In Australia, Riso Venere is hard to find and on the rare occasions you can track it down, it's at an exorbitant price. Luckily I don't have that problem in Italy - I can find it just about everywhere at a very reasonable price. So having the benefit of a kitchen, it's natural that I will indulge in all the things I just can't find or get in Australia.
I've decided to make a risotto but as Riso Venere is a wholegrain you'll need to par-boil it first for about 20 minutes. If you're using the Gallo brand of Venere rice you won't need to do this as that rice is already par-boiled.
150 grams venere rice, par-boiled for 20 minutes
1 small onion, diced finely
red wine, splash
stock, vegetable or chicken
50 grams stracchino, approx.
2 small cotechino
Make the risotto:
Put a good sized knob of butter and a little drizzle of oil in a non-stick pan and place on a medium-low heat - tip in the onion and gently saute until the onion has softened but not coloured. This should take about 10 minutes. Tip in the par-boiled rice and stir it well, making sure it's nice and glossy with the juices of the cooking onion.

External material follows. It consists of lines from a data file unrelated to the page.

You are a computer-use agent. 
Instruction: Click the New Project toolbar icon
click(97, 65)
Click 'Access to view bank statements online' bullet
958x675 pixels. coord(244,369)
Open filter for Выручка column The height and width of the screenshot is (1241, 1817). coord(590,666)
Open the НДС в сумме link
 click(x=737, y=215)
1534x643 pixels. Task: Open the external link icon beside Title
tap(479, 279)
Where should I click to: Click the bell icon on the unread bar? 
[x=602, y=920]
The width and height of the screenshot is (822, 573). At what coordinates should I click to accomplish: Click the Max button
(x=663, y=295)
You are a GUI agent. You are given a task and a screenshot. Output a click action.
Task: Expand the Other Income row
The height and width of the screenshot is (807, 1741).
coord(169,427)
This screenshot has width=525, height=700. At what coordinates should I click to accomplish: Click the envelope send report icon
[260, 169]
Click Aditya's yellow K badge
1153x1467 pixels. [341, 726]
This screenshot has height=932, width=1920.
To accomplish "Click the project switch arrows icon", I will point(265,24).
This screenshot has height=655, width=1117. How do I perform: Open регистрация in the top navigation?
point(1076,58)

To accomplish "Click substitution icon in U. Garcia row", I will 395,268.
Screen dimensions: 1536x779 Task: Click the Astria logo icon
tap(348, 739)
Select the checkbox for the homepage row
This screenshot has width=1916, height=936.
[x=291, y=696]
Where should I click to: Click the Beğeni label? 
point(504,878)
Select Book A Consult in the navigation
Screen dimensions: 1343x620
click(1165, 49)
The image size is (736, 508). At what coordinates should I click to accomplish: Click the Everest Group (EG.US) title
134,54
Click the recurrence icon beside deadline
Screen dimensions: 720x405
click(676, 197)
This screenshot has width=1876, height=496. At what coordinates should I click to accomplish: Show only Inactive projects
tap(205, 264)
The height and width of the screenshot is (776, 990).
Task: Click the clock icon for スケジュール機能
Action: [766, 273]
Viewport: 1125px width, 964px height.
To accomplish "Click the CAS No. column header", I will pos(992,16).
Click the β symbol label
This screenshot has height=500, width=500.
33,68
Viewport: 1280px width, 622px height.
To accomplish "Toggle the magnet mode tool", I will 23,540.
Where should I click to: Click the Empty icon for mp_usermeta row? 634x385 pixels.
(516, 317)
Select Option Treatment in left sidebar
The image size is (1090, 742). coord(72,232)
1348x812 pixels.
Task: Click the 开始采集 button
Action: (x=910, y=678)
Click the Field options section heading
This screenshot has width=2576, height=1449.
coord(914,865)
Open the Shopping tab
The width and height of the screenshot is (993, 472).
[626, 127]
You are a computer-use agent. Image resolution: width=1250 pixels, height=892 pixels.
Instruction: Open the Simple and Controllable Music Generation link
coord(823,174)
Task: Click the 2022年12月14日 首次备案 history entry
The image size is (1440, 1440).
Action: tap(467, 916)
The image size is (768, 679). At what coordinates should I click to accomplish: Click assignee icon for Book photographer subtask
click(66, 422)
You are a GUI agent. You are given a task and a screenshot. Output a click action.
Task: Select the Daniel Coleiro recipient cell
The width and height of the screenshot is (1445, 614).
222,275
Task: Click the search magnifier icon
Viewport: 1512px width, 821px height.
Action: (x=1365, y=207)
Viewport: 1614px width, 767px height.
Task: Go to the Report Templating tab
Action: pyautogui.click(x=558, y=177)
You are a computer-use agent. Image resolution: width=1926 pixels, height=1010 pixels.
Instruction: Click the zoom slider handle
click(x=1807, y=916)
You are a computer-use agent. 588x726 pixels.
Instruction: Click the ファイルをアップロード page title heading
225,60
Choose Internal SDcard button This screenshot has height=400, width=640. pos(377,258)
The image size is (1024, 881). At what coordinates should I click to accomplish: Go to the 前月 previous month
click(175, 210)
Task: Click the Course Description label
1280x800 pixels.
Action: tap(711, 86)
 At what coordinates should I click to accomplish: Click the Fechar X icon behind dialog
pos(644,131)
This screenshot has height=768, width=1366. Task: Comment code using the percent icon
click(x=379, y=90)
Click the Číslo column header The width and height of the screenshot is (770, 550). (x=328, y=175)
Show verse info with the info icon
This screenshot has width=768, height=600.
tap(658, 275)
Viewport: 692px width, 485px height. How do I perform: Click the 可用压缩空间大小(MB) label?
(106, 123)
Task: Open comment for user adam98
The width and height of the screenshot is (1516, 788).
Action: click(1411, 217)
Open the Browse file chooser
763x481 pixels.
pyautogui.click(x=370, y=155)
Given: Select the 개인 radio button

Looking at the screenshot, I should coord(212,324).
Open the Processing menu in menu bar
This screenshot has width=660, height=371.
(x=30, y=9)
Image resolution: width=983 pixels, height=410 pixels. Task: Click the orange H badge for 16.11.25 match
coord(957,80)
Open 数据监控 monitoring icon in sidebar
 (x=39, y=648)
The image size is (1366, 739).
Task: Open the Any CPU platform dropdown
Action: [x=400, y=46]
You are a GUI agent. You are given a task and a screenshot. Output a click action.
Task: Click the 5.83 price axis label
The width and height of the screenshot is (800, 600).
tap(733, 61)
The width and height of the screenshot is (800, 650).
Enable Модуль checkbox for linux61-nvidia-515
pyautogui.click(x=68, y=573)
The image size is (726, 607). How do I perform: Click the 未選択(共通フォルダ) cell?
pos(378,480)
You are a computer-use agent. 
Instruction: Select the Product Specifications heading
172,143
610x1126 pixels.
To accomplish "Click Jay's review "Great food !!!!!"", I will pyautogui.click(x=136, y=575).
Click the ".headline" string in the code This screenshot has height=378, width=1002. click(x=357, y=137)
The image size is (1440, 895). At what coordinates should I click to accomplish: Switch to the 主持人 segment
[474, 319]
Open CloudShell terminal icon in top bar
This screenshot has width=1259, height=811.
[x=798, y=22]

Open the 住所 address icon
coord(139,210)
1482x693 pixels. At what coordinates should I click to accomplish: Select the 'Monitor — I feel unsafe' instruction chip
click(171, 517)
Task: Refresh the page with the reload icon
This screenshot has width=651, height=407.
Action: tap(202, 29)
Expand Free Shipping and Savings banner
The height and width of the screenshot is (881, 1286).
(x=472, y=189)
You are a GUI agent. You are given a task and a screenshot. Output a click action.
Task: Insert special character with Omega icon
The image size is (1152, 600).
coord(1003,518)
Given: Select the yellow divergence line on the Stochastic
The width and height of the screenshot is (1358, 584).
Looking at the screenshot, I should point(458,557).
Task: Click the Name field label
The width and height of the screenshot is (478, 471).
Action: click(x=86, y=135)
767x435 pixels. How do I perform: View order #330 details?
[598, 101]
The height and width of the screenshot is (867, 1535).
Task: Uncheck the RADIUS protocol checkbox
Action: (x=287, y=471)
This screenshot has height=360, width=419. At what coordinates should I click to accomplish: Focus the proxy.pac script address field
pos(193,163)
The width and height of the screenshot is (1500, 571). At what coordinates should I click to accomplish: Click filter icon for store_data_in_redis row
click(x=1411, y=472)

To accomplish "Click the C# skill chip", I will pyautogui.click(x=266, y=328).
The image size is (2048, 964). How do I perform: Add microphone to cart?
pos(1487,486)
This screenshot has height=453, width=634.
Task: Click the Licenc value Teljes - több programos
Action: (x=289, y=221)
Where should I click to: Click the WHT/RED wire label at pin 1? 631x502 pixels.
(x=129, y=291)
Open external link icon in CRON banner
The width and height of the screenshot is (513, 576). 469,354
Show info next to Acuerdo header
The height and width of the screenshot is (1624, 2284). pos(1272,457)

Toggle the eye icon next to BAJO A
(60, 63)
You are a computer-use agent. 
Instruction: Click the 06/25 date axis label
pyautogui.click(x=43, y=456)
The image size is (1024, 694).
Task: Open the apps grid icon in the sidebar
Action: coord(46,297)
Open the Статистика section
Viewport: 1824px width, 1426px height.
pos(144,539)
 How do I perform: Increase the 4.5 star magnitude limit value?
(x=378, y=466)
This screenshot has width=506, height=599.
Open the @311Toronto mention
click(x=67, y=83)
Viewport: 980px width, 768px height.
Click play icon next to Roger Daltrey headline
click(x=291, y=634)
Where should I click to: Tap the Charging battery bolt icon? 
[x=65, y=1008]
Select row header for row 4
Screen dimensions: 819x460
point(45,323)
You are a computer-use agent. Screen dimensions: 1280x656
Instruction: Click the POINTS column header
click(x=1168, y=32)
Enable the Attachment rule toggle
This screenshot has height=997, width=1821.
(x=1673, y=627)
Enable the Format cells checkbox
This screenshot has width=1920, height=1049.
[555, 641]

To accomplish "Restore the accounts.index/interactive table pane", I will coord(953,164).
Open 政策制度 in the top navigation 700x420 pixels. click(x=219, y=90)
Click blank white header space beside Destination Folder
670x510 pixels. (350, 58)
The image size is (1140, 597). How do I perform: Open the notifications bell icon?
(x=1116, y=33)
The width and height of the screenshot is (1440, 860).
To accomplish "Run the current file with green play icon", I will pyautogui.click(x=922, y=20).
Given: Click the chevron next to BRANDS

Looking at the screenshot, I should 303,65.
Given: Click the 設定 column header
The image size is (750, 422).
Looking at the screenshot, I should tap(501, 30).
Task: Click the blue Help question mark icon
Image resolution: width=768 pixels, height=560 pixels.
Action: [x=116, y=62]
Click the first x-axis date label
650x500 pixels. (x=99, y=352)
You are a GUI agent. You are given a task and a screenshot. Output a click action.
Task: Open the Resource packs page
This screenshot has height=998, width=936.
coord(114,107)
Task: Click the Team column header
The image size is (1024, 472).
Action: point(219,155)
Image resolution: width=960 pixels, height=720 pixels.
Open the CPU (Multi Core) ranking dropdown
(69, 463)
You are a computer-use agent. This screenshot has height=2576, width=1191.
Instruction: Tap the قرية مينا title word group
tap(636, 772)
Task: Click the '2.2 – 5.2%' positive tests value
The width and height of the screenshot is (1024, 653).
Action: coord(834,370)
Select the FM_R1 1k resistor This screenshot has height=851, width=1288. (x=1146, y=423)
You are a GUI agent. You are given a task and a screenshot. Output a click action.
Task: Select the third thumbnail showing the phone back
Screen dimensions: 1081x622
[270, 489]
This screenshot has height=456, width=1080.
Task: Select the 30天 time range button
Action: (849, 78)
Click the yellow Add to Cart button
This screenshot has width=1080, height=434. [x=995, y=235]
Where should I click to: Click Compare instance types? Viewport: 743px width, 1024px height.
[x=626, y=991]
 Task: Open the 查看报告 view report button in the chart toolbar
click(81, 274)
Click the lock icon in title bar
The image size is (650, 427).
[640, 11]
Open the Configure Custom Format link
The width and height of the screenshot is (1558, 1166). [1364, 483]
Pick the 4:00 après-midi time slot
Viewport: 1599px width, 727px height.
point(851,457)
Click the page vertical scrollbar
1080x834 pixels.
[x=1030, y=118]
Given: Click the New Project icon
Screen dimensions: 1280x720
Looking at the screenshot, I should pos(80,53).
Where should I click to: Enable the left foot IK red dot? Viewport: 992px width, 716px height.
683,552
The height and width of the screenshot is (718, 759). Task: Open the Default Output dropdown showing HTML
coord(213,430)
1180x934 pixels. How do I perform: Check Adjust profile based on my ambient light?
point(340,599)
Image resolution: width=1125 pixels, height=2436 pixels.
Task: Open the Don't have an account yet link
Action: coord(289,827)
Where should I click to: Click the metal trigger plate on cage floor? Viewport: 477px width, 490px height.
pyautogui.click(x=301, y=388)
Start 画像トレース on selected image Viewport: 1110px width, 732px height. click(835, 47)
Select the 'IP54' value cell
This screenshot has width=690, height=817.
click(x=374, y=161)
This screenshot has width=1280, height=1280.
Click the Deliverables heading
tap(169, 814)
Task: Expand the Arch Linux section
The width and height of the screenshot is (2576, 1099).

Stir for a few minutes and then deglaze the pan with a splash of red wine - the wine should pretty much evaporate immediately - follow this up with a ladleful of simmering stock. Keep stirring until the liquid has been absorbed. Add in another ladleful of stock and repeat the process until the rice is soft.
At this stage you would normally add a mix of butter and parmesan to give the risotto that lovely glossy, creamy look but as I'm serving this with the rather rich cotechino, I've used stracchino.
Stracchino is a soft cows milk cheese that while creamy has a lovely acidic edge - and it's this acidic quality that will work well with the cotechino.
Remove from the heat and vigorously stir in the stracchino.
Spoon the risotto out onto a plate and top with the prepared cotechino.
Prepare the cotechino:
Usually cotechino is quite a large sausage but in Italy I spotted these cute mini versions at my local butcher.
These need to lightly pricked - use a skewer to make a couple of holes. Pop them in a saucepan and cover them generously with water - bring it to a boil and then simmer for about 45 minutes.
Slice them lengthways in half and then sear in a non-stick pan until lightly browned.